§ DOCUMENT TEXT:
* * * *
This post originally appeared in The Daily Beast

The authorities have once again forced the cancellation of this weekend's Istanbul Pride Parade on Sunday.

The timing of the cancellation, announced Friday, is as significant as it is predictable: this year's Pride celebrations were launched on June 25th, soon after the Presidential elections that took place on that previous Sunday.

The Istanbul Pride Committee, which is comprised of LGBTQ activists and volunteers, has raised its concerns in prior years after the Istanbul Governor Vasip Şahin banned the Pride Parade. It will do so again.

This year's ban was expected considering the bans on other LGBTQ activities announced under the state of emergency earlier this year in Ankara. Even though the Parade has now been banned, LGBTQ activists will carry on with the activities that surround Pride Week, and an effort to mount a peaceful demonstration will be held to raise LGBTQ visibility.
* * * *
§ SOURCE DATA:
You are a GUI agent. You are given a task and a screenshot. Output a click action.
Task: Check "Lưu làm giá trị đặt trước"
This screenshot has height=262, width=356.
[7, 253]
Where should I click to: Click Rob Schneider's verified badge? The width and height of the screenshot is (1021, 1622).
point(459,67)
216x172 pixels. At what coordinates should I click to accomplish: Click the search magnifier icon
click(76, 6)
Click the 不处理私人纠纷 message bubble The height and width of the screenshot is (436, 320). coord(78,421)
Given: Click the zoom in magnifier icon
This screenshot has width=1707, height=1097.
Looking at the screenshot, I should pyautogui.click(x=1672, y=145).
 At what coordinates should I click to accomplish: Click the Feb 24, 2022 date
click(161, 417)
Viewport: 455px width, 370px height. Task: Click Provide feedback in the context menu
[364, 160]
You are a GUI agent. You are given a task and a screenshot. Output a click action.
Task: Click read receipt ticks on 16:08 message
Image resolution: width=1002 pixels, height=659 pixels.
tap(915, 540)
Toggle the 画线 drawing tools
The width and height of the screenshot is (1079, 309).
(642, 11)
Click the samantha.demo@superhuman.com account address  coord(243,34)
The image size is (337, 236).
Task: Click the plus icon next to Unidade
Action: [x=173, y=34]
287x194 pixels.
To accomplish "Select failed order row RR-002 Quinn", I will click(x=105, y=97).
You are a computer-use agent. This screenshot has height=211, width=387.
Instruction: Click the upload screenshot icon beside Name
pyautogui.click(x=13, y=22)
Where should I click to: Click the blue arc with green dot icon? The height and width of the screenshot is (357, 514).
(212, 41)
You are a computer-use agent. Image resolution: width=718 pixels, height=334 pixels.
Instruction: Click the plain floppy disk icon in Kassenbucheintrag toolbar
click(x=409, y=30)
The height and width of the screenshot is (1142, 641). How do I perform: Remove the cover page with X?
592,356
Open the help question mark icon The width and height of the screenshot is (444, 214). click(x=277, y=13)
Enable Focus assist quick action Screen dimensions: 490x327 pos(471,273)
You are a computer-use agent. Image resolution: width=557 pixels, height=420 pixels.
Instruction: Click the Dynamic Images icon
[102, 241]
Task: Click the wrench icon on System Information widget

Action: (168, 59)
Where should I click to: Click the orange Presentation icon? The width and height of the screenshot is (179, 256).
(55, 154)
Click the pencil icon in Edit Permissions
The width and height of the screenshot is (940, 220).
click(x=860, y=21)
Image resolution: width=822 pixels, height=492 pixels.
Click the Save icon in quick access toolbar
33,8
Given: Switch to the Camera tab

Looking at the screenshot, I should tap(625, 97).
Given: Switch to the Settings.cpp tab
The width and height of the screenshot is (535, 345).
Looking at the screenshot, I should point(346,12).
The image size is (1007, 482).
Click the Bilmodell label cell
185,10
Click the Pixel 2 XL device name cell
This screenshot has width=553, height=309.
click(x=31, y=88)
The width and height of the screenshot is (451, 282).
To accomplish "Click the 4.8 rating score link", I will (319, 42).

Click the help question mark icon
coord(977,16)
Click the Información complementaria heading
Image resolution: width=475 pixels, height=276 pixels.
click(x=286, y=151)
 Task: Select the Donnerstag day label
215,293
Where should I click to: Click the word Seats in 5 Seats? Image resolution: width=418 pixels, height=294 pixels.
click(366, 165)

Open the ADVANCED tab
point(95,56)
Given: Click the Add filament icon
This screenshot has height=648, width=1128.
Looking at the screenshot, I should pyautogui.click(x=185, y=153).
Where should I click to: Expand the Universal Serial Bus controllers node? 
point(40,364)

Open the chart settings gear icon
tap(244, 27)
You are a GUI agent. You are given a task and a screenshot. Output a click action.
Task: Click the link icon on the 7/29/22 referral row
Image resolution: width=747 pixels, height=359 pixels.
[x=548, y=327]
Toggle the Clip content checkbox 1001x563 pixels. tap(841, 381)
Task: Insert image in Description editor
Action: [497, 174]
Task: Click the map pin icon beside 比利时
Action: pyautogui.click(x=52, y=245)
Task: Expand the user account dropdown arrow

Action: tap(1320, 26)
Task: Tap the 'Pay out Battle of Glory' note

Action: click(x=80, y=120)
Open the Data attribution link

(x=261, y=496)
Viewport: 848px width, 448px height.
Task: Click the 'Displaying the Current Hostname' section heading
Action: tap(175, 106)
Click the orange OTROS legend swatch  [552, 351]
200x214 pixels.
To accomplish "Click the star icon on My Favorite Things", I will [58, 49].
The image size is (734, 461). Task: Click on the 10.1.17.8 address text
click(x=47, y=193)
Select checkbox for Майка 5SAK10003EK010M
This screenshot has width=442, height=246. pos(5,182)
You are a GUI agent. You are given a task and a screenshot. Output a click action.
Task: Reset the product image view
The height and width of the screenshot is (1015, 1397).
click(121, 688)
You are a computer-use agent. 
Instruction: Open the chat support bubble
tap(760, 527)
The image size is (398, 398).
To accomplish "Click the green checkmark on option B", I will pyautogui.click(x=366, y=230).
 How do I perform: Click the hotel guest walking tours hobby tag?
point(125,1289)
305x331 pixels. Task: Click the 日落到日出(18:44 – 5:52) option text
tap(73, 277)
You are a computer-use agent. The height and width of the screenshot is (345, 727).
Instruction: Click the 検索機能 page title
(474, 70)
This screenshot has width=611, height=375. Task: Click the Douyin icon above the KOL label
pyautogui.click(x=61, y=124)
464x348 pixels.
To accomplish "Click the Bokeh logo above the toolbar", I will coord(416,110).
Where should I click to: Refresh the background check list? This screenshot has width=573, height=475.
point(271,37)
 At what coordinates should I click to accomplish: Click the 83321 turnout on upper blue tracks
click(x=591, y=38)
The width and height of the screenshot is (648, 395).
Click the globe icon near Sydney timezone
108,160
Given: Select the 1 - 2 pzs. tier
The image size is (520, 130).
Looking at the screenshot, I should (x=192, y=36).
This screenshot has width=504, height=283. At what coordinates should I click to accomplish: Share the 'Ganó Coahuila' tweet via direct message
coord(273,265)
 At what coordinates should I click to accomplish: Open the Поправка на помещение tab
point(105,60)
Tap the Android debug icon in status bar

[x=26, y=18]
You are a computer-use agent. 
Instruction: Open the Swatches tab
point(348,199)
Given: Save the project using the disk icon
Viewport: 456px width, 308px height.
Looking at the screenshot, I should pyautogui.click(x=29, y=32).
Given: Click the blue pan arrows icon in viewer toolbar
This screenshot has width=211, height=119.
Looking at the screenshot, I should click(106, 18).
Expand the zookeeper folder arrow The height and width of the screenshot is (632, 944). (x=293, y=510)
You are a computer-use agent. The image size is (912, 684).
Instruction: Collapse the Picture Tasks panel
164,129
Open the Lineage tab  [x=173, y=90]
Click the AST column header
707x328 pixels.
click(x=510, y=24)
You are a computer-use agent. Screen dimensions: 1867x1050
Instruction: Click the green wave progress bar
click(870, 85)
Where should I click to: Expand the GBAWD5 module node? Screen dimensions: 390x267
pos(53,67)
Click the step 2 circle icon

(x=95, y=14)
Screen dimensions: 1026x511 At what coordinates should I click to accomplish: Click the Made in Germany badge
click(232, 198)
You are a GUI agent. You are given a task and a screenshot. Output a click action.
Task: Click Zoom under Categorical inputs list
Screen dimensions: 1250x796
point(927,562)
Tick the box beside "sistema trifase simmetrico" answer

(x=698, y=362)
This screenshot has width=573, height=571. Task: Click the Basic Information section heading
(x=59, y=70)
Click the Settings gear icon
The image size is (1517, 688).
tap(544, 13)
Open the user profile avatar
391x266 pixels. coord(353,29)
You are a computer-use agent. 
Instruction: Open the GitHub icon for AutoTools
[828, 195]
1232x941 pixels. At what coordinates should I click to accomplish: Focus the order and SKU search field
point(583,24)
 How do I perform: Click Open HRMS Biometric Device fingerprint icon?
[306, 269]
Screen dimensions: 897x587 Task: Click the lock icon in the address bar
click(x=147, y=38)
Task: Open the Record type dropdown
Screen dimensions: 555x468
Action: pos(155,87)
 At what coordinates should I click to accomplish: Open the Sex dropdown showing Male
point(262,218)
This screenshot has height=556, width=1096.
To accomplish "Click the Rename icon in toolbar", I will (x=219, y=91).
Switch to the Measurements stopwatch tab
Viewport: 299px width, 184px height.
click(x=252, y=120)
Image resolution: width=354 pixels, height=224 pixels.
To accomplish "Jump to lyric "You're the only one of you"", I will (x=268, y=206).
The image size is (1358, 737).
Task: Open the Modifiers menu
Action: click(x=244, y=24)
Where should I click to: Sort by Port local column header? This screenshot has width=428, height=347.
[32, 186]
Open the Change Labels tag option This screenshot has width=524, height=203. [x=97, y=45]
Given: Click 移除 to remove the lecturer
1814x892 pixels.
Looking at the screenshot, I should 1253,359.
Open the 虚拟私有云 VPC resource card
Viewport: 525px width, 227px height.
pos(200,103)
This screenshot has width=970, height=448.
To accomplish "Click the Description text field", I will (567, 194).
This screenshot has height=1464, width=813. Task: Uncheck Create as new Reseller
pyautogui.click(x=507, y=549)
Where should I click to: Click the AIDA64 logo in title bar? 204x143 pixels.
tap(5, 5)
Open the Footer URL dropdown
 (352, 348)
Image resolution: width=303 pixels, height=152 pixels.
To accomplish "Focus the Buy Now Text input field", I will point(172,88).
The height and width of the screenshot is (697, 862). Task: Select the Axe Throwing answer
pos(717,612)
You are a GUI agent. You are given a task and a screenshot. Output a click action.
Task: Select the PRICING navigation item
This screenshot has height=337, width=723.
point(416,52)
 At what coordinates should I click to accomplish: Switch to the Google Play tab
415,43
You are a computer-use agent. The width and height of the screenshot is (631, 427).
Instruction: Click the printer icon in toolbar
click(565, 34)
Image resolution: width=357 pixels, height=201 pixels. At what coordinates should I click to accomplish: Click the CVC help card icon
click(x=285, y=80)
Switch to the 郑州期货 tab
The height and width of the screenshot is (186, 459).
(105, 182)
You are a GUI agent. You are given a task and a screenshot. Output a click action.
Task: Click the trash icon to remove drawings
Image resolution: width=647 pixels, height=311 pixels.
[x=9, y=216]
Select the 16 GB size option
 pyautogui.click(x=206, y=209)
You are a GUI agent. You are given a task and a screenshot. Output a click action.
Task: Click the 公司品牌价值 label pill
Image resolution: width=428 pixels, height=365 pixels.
* * * *
§ ACTIVITY: From the Istanbul Pride text, reproduce verbatim the passage from "The Istanbul Pride" to "do so again.". Work only from the text about the Istanbul Pride ban.

§ RESPONSE:
The Istanbul Pride Committee, which is comprised of LGBTQ activists and volunteers, has raised its concerns in prior years after the Istanbul Governor Vasip Şahin banned the Pride Parade. It will do so again.